═══ EXCERPT PROVIDED ═══
Subject: sysinst notes
To: None <port-i386@netbsd.org>
From: Dean Huxley <dean@huxley.org>
List: port-i386
Date: 03/21/1999 11:16:33
My brother-in-law and I just installed NetBSD on his machine, and I
made some notes as I went along.  We used the boot disks from the
latest snapshot-19990315.

Unfortunately, our first attempt newfs'd his NT partition.  Strangely,
he didn't seem too phased by that ;-)

For the most part we just accepted the defaults that sysinst gave us.
We chose that we wanted to install on part of the disk (instead of all
of it) and the default disklabel that it gave us apparently was for a
full disk install.  We had originally selected that we wanted
cylinders reported and somehow it switched back to using megabytes.
We were a little confused by the numbers being different than we
expected but we assumed (incorrectly) that sysinst knew what it was
doing.  We proceeded to do the install, and quickly destroyed the NT
partition (it happened to be the first one on the disk).

We verified that his other three partitions were still untouched,
including the one where we actually wanted to install NetBSD.

On our second attempt, we inspected everything that sysinst told us.
That was when we discovered the megabyte/cylinder default switching.
Since we had already blown away the first partition (NT) we decided to
install on the first partition this time.  We chose the "megabyte"
disklabel reporting option and started seeing some consistent numbers.
═══
■ **WRITTEN TASK**: Pick up the NetBSD install notes where they stop, writing on from the last sentence shown.
═══ RAW RECORDS ═══
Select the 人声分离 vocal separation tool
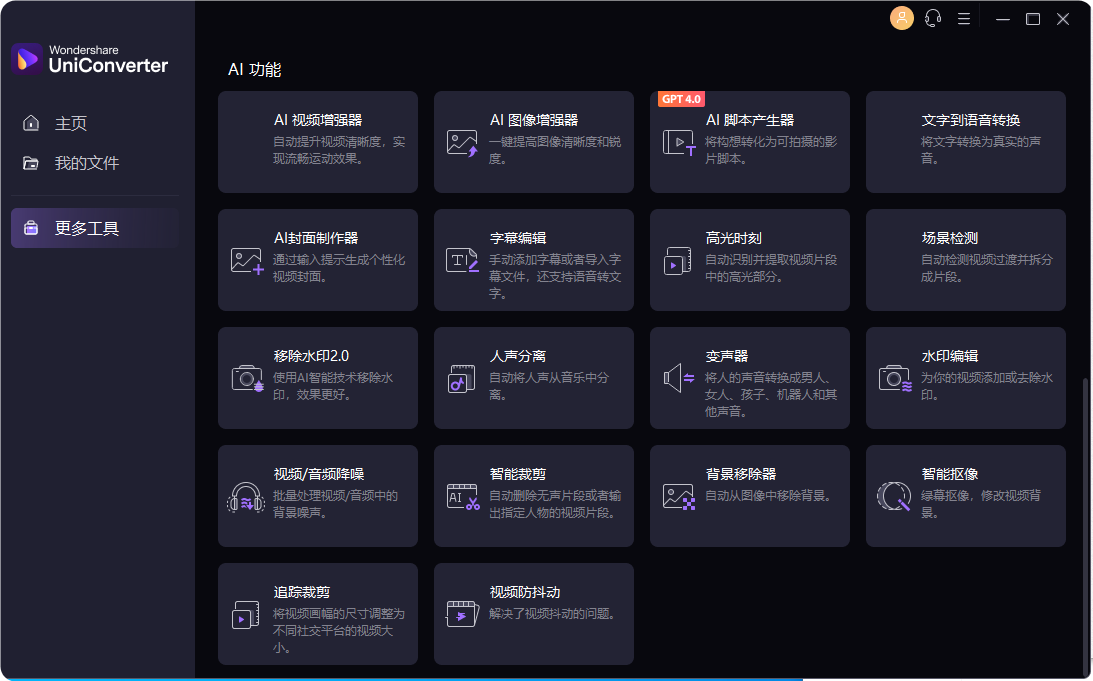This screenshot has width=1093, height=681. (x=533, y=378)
═══
═══ RAW RECORDS ═══
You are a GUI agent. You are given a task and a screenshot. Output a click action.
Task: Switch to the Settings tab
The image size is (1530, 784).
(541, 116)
═══
═══ RAW RECORDS ═══
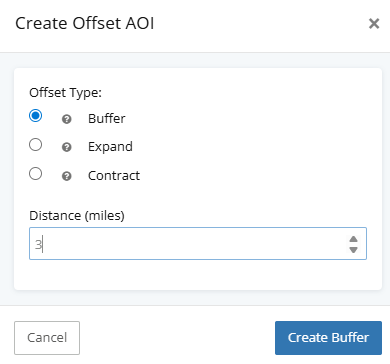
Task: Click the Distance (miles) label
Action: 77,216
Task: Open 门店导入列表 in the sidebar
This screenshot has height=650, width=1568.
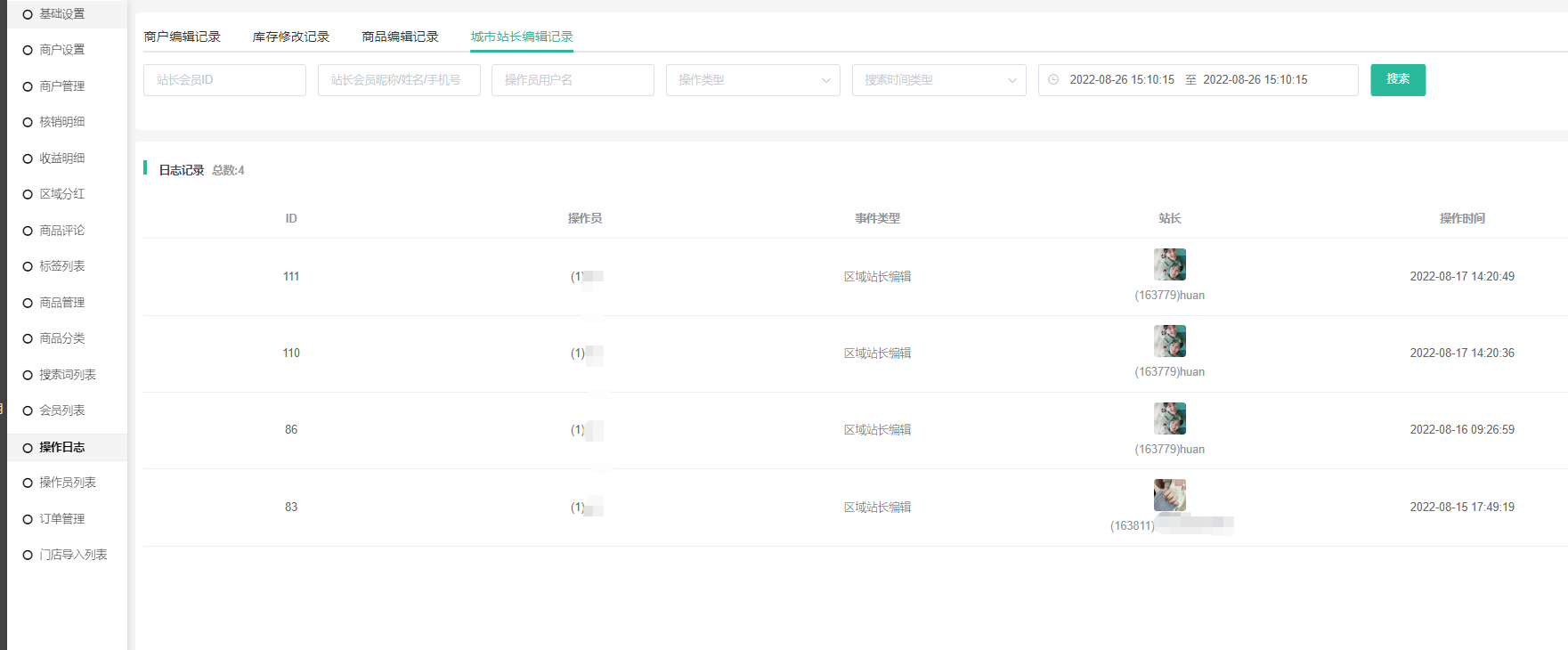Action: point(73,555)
═══
■ **THE RESULT**:
Again we choose a partial disk install.  When the default disklabel
came up, we finally understood it was still trying to make a "complete
disk" disklabel.  We shrunk the size of the /usr partition to fit
within the bounds of the old NT partition, and then the install ran
much better!

The only other complaint I have, is that the ftp method could be made
easier to use.  First, the default directory didn't point to the
snapshot binary sets, but I guess that might normal when it's not a
formal release.  Having to hit a key after each successful ftp
transfer was a pain.  Unfortunately, on one of the final X tar files,
the ftp server we were using seized up.  I had to abort the transfer.
I went back into sysinst to switch to a different ftp host and try to
finish ftping, but it failed the mount tests because /mnt and /mnt/usr
were already mounted.  I unmounted them and tried again.  It passed
the mount tests, but then proceeded to download ALL of the tar files
from scratch!  I had hoped that it would resume where it left off...

Eventually, I managed to get all the tar files and untar them.

I got the message that I'd have to edit rc.conf to change
rc_configured=NO.  Does a normal successful install do the same or does
it actually setup rc.conf for you?  (I've only done a couple installs
lately and never had a completely successful, uninterupted install, so
I'm not sure what is supposed to happen...)

All this being said, I still think that this sysinst is much better
than the last one I used (early December sometime).  

I'm not complaining - I'm giving feedback ;-)

Cheers,
Dean.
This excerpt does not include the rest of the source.